● **Assignment**
Beginning with the line that includes "Open the 内地律师 tab", return every remaining line of the material exactly as it reads, but not the pictures.

[Start of section]

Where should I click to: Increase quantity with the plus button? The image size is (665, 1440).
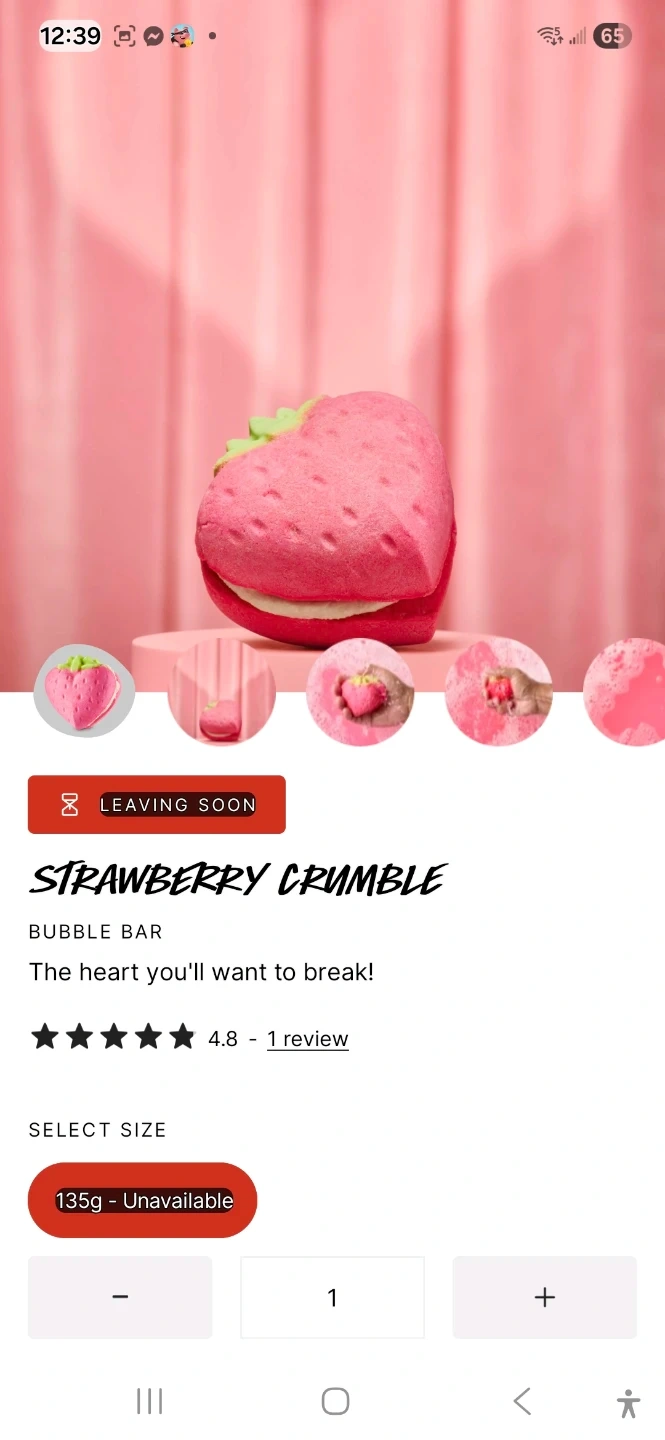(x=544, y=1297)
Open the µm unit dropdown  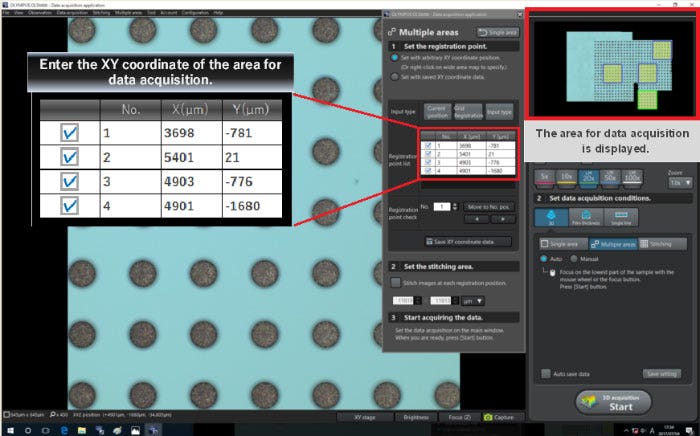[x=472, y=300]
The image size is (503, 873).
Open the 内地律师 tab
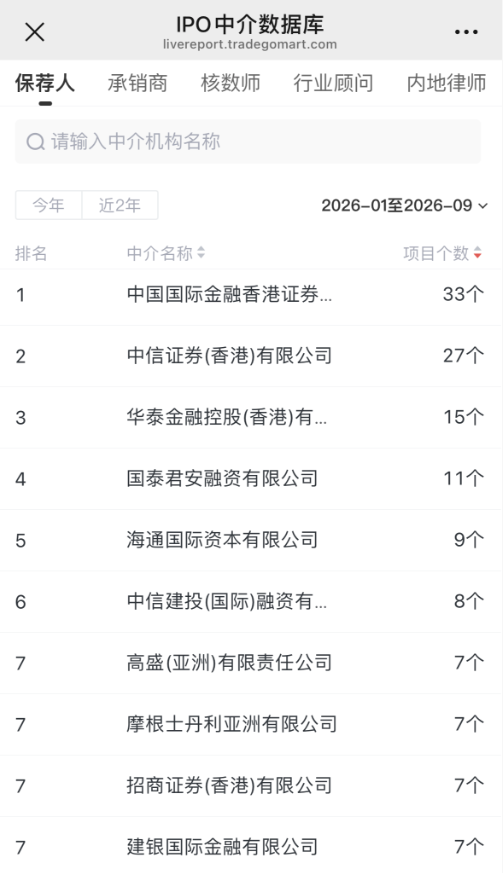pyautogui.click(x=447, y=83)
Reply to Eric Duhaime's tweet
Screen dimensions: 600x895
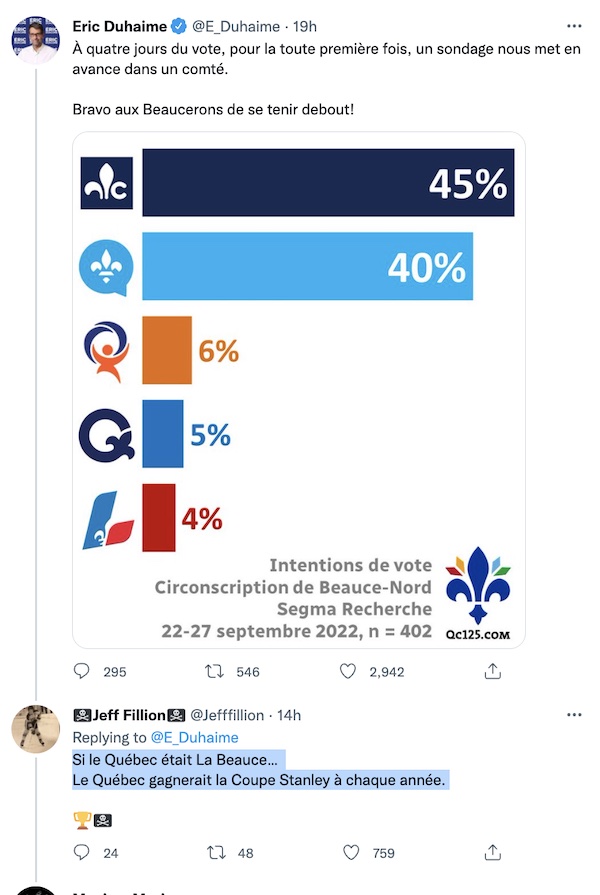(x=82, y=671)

[End of section]

● **Exercise solution**
Open the 内地律师 tab
pyautogui.click(x=447, y=83)
Reply to Eric Duhaime's tweet
Screen dimensions: 600x895
(x=82, y=671)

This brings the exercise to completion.